Overview of Culturally Responsive Practices

2. Definitions

This is not intended to be an exhaustive list:

  • BIPOC: Black, Indigenous, and People of Color
  • Cognitively-Demanding Instruction:  “High cognitive demand tasks involve making connections, analyzing information, and drawing conclusions.” (Smith & Stein, 1998).
  • Culturally Responsive Teaching: An educator's ability to recognize students' cultural displays of learning and meaning making and respond positively and constructively with teaching moves that use cultural knowledge as a scaffold to connect what the student knows to new concepts and content in order to promote effective information processing. 
  • Cultural Sensitivity: Understanding the needs and emotions of your own culture and the culture of others.
  • Cultural Humility: is a life long process of self-reflection and self-critique.
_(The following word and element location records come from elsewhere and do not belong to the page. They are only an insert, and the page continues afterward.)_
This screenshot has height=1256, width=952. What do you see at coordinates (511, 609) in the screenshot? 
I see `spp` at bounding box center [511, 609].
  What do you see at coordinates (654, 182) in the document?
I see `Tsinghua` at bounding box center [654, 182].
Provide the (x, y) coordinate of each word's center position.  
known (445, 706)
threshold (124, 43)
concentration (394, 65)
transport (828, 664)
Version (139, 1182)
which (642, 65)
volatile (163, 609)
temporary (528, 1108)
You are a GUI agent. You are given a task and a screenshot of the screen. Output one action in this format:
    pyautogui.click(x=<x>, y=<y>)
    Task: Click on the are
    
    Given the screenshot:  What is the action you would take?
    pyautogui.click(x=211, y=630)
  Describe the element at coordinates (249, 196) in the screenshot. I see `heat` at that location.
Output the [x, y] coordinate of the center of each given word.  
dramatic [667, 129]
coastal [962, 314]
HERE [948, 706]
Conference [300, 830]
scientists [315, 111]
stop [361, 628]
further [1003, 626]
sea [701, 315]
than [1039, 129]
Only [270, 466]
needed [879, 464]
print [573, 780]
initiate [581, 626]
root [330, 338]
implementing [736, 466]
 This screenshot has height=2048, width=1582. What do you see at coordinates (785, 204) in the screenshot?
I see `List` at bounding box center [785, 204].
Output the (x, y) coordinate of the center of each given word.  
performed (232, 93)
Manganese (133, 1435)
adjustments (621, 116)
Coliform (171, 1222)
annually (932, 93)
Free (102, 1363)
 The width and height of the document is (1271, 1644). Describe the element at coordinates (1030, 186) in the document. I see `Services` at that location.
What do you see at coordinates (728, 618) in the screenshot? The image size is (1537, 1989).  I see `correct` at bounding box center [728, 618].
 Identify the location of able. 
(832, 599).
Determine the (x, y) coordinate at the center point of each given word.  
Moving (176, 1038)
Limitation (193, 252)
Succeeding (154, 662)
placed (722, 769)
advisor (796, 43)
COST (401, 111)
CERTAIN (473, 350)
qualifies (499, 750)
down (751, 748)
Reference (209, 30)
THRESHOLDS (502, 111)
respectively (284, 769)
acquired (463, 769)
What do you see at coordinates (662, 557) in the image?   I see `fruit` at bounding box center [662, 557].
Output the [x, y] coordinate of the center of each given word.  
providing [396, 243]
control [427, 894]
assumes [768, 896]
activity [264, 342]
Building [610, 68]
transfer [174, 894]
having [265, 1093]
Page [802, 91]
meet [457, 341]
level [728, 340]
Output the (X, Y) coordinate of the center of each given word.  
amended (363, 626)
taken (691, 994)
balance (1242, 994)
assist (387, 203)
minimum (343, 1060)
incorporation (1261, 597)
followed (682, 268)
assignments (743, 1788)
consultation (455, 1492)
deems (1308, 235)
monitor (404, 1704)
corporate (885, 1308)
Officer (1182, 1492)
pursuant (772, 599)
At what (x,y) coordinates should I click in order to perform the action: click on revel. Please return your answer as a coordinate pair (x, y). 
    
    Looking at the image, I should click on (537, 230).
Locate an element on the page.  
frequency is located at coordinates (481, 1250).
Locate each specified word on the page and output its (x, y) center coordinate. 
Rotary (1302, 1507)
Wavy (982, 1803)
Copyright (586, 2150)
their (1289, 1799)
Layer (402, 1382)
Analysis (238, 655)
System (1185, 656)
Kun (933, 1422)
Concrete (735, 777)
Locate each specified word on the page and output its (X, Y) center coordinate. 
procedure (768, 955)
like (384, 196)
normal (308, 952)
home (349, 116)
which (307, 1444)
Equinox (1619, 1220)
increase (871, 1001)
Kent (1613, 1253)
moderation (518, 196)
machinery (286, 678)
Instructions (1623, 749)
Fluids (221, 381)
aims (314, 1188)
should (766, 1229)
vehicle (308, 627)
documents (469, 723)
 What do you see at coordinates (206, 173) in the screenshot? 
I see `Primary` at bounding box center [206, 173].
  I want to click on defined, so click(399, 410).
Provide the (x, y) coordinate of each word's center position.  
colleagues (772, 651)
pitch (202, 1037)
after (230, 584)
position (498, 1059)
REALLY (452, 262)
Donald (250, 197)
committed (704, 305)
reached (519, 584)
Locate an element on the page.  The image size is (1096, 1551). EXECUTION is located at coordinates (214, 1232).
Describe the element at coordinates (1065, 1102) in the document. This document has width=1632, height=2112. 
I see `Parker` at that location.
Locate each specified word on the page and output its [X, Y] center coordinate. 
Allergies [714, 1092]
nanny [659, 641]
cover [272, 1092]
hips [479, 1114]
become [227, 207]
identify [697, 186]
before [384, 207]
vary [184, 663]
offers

Cultural humility does not require mastery of lists of “different” or peculiar beliefs and behaviors supposedly pertaining to different cultures, rather it encourages to develop a respectful attitude toward diverse points of view.
  • Equity: Freedom from bias or favoritism. the quality of being fair or impartial.
  • Fixed Mindset:   
  • Growth Mindset:  
  • Implicit bias: Unconscious attribution of particular qualities by an individual to a member of some social group. An "implicit bias" can also be referred to an "unconscious bias".
  • Instructional equity: Reducing the predictability of who succeeds and who fails, interrupting reproductive practices that negatively impact students, and cultivating the gifts and talents of every student.
  • Latinx: a gender-neutral neologism, sometimes used instead of Latino or Latina to refer to people of Latin American cultural or ethnic identity in the United States.
  • Universal Design for Learning (UDL): A framework to improve and optimize teaching and learning for all people based on scientific insights into how humans learn.


Reflections on Practice

  1. What is one term or definition above that is new for you?
  2. When you reflect on that new term/definition what thoughts or questions does it stir in you?
  3. Is there a term/definition that makes pushes you a bit outside of your comfort zone?
  4. How do these new terms intersect with health education topics?